BRIEF DESCRIPTION OF DRAWINGS
[0010] FIG. 1A is a perspective view of a package of a transformer
module of the comparative art as seen from the top surface
side.
[0011] FIG. 1B is a back view of the transformer module which is
illustrated in FIG. 1A as seen from the back surface side.
[0012] FIG. 2A to FIG. 2C are process diagrams which illustrate
steps of a first embodiment of a method of production of a
transformer module of the present application.
[0013] FIG. 3A and FIG. 3B are process diagrams which illustrate
steps of a first embodiment of a method of production of a
transformer module of the present application.
[0014] FIG. 4A to FIG. 4C are process diagrams which illustrate
steps of a second embodiment of a method of production of a
transformer module of the present application.
[0015] FIG. 5A and FIG. 5B are process diagrams which illustrate
steps of a second embodiment of a method of production of a
transformer module of the present application.
[0016] FIG. 6A to FIG. 6C are process diagrams which illustrate
steps of a third embodiment of a method of production of a
transformer module of the present application.
[0017] FIG. 7A to FIG. 7C are process diagrams which illustrate
steps of a fourth embodiment of a method of production of a
transformer module of the present application.
[0018] FIG. 8A and FIG. 8B are process diagrams which illustrate
steps of a fifth embodiment of a method of production of a
transformer module of the present application.
[0019] FIG. 9A and FIG. 9B are process diagrams which illustrate
steps of a fifth embodiment of a method of production of a
transformer module of the present application.
[0020] FIG. 10 is a perspective view of a transformer module which
is produced by the method of production of a transformer module of
the present application as seen from the back surface side.
DESCRIPTION OF EMBODIMENTS
[0021] Below, the attached drawings will be used to explain the
present application in detail based on specific embodiments. Note
that, members the same as those which are inside the transformer
module 2 of the comparative art which was explained in FIG. 1A and
FIG. 1B and which are used in the embodiments of the present
application as well are assigned the same reference notations. That
is, the transformers 10, cores 12, windings 14, case 20, external
terminals 30, winding parts 32, and leads 60 are described by the
same reference notations.
[0022] First, using FIGS. 2A to 2C and FIGS. 3A and 3B, a first
embodiment of the method of production of the transformer module 3
of the present application will be explained. In the method of
production of the first embodiment, first, as illustrated in FIG.
2A, a case 20 for producing the transformer module 3 is prepared.
For the case 20 of the transformer module 3, it is possible to use
one of approximately the same shape and the same material as the
case 20 which was explained in FIG. 1A and FIG. 1B. Further, a
bottom surface 20B of the case 20 forms a part placement
surface.

TASKS FOR THIS EXERCISE:
[1] In the patent excerpt on transformer module production, which surface of case 20 forms a part placement surface?
[2] The patent excerpt on transformer module production names several members that keep the same reference notations as in the comparative art. List each of these members with its notation.
[3] Continue the patent excerpt on transformer module production, starting after its final sentence.

MATERIAL:
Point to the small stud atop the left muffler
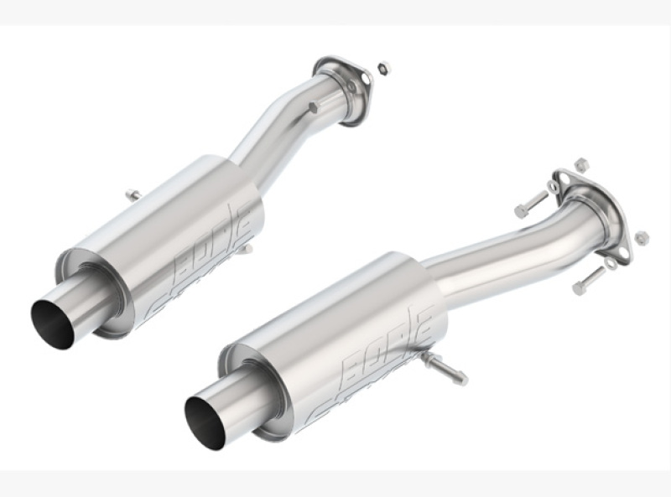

ANSWERS GIVEN:
[1] The bottom surface 20B of case 20 forms the part placement surface.

[2] transformers 10, cores 12, windings 14, case 20, external terminals 30, winding parts 32, leads 60

[3]
[0023] At the top surfaces 20T of wall parts 20W which are provided
along the two sides of the case 20 in the longitudinal direction of
the bottom surface 20B, a plurality of external terminals 30 are
provided. The external terminals 30 are provided with winding parts
32 which are vertical to the top surfaces 20T and mounting parts 31
which extend from the front end parts of the winding parts 32
parallel to the top surfaces 20T. That is, the external terminals
30 are formed in the gull wing shapes (L-shapes) which were
explained in the comparative art. The mounting parts 31 are used at
the time of mounting the transformer module 3 on a board.
[0024] Further, at the bottom surface 20B, ring-shaped ridges 23
are provided for positioning the transformers. The ridges 23 have
cross-sections of equilateral triangular shapes. The ridges 23 are
provided in exactly the same number as the maximum number of
transformers which can be mounted on the bottom surface 20B. The
maximum number of transformers which are mounted on the bottom
surface 20B is determined by the number of the external terminals
30. For example, when there are 16 external terminals 30, four
leads are led out from each transformer, and one lead is connected
to each external terminal 30, a maximum of four transformers can be
mounted on the bottom surface 20B.
[0025] The transformers 10 which are mounted on the bottom surface
20B of the case 20 are toroidal in shape and are provided with
ring-shaped cores 12. Windings 14 are wound around the cores 12.
The windings 14 of the transformers 10 include primary side
windings and secondary side windings. Further, from the start parts
and the end parts of the windings 14 of the cores 12, leads 60 for
connection with the external terminals 30 are led out. The leads
60, in the same way as the transformer modules 1A and 2 of the
comparative art which was explained in FIG. 1, are wound around the
winding parts 32 of the external terminals 30.
[0026] The transformers 10 are mounted at positions which are
illustrated by the two-dot chain lines at the bottom surface 20B of
the case 20, but in the present embodiment, before placing the
transformers 10 on the bottom surface 20B, detachable first support
columns 41 are placed at the insides of the ridges 23 which are
provided on the bottom surface 20B. At the top surfaces of the
first support columns 41, support parts 43 are formed which support
inside parts of the bottom surfaces of the cores 12 of the
transformers 10.
[0027] Further, as illustrated in FIG. 2B, the outsides of the
bottom surfaces of the cores 12 of the transformers 10 are engaged
with the ridges 23. In that state, the insides of the bottom
surfaces of cores 12 at the opposite sides are supported by the
support parts 43 of the first support columns 41 whereby the cores
12 are made to be inclined on the bottom surface 20B. By making the
heights of the first support columns 41 ones by which the cores 12
become inclined from the bottom surface 20B by 30.degree., the
inclination angles of the outer circumferential surfaces of the
cores 12 which are engaged with the ridges 23 become 60.degree.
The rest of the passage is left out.